Those of you who travel frequently in and out of Europe have likely had the same confounded expression many European immigration officials do when trying to figure out how many days you legally have left in the Schengen Area. It would seem Europeans also realized the confusion caused by vague wording of the previous rules because the European Commission (EC) decided in October 2013 to simplify the calculation.
This change might give you more (or less) days in Europe than you initially thought but in any case makes it much easier to ensure you don’t overstay.
Simply put, if you’re going anywhere in Europe for more than a few weeks during a given calendar year, familiarize yourself with the Schengen Area.
One of the great things for most European Union (EU) citizens – plus a few others like Norway and Switzerland who aren’t EU but are Schengen – is the agreement eliminates borders between the 26 member countries. For incoming tourists from 41 other countries who can enter visa free however, it means you have 90 days within 180 days in the entire Schengen.
Counting Using The Simplified Rules
So, you enter France for 45 days, that means you’ve got 45 total days left to travel around Spain, Finland, Denmark, [whatever random Schengen country]. Seems easy enough until you realize the 180 window could slide depending on how you counted it. (Here was one way I wrote about in 2012 to give an example.)

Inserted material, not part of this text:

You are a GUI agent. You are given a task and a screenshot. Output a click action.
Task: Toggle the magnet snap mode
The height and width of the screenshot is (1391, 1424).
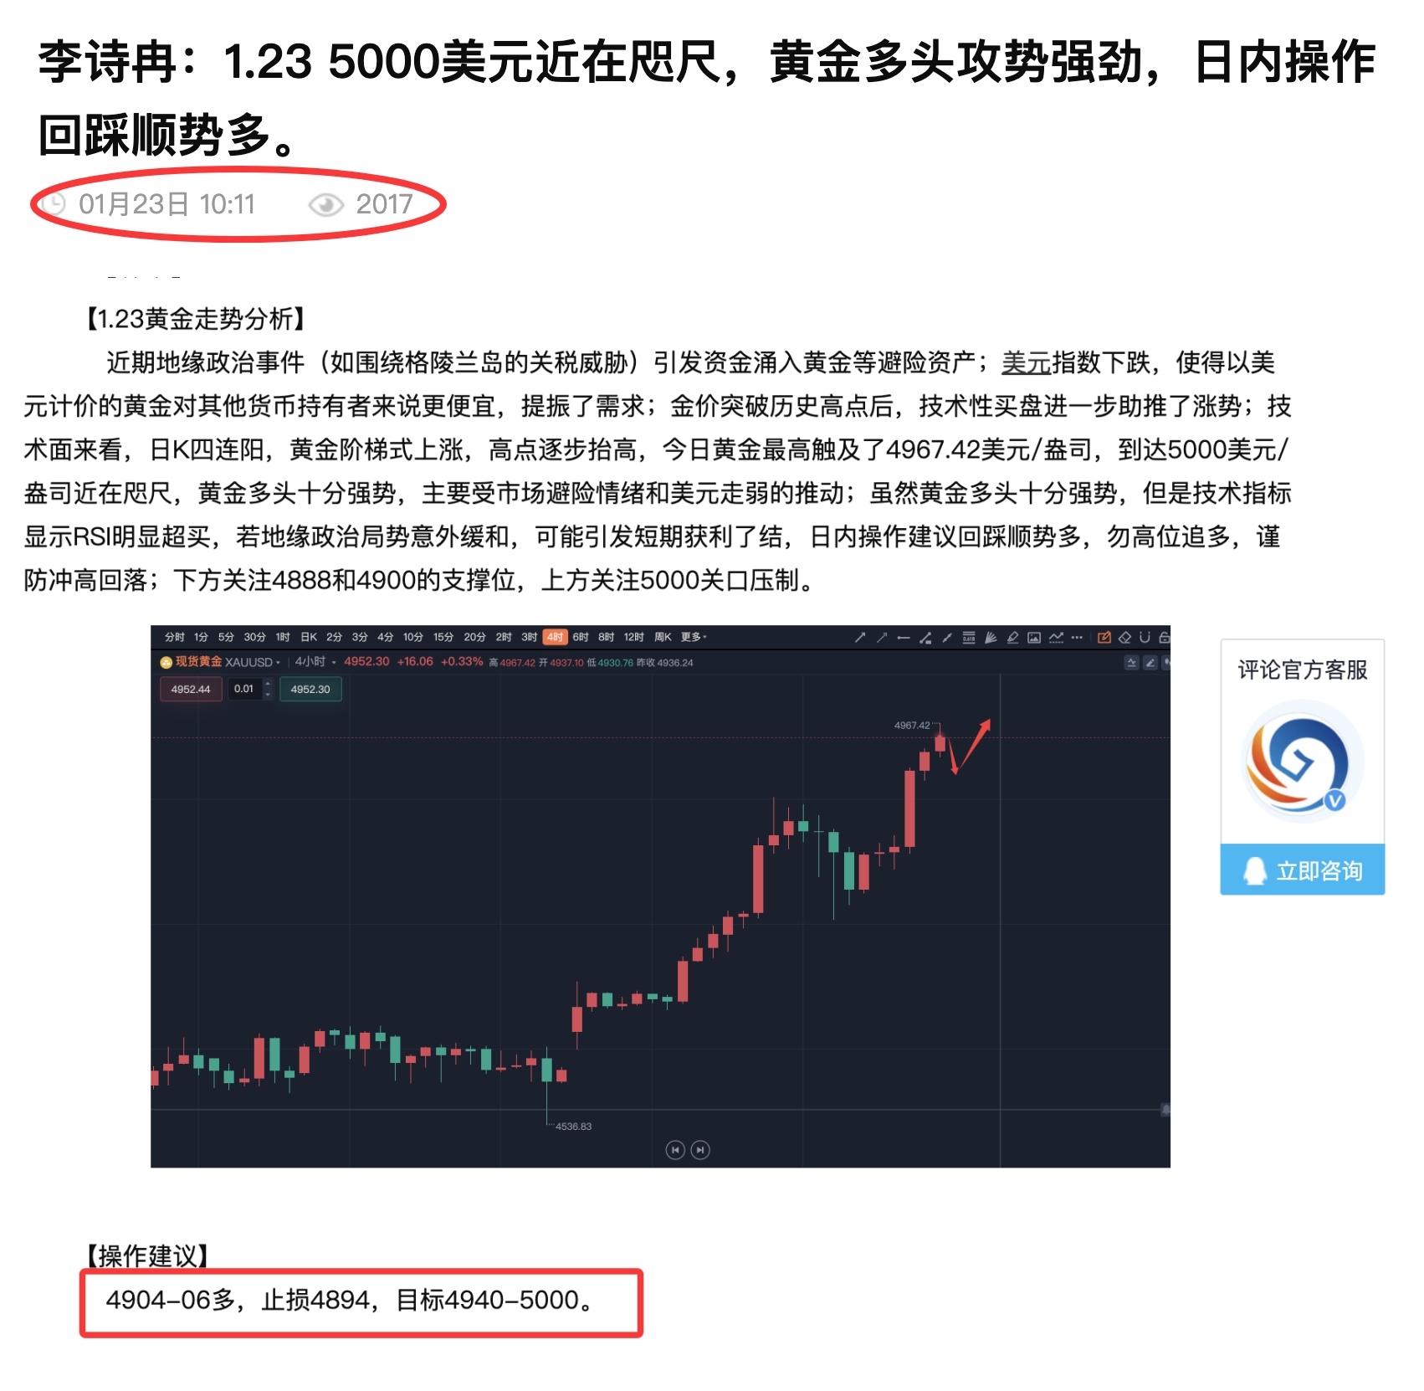click(1145, 637)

To clarify, the 180 days begins on the date (stamped in your passport) you first entered a Schengen country. That is day 1 (not day 0). From there, count out 180 days (a free online tool like dateandtime makes it quick) – now you know the window in which you have 90 days in the Schengen Area.
Remember, it’s not 3 months in every 6, although approximately accurate, you need to count the days. For example, if you entered the Schengen Area on February 15th, 2014 your 180 days would end on August 14th, 2014; regardless of how many days less than 90 you were actually there.
EC Calculate Your Hectic Travel Schedule
Although it looks like it was designed in a 1998 high school web design class, the EC’s official Schengen Calculator is actually useful, especially if you have a number of entries and exits in a short span.
- Use The Right Format – Inputting dates properly can be quite maddening because this tool is about as flexible as concrete. For clarity September 05, 2014 should be entered 050914. If you attempt to use a forward slash, full year, or logic, you’ll get cryptic popups shaking your laptop screen won’t resolve.
It’s worth noting that the 90 out of every 180 day Schengen rule also applies to Bulgaria, Croatia, Cyprus, and Romania independently. Since they aren’t Schengen members, any time you spend in those countries doesn’t add up against days in any other country.
Have The Embassy Check Your Math
Remember that the EC Schengen Calculator is only a tool to give you an idea on the number of days you’ve spent in the Schengen Area, it’s not legally worth squat. Use Embassy World to find contact information for the relevant office to confirm how many days are allotted for your nationality. You don’t want to overstay a tourist visa as doing so can result in fines or bans and if you’re a dual citizen be sure not to mix up your passports. Finally, all of the above pertains to only those of you who have visa-free or 90 days out of 180 travel rights – everyone else, the details are in your visa lines.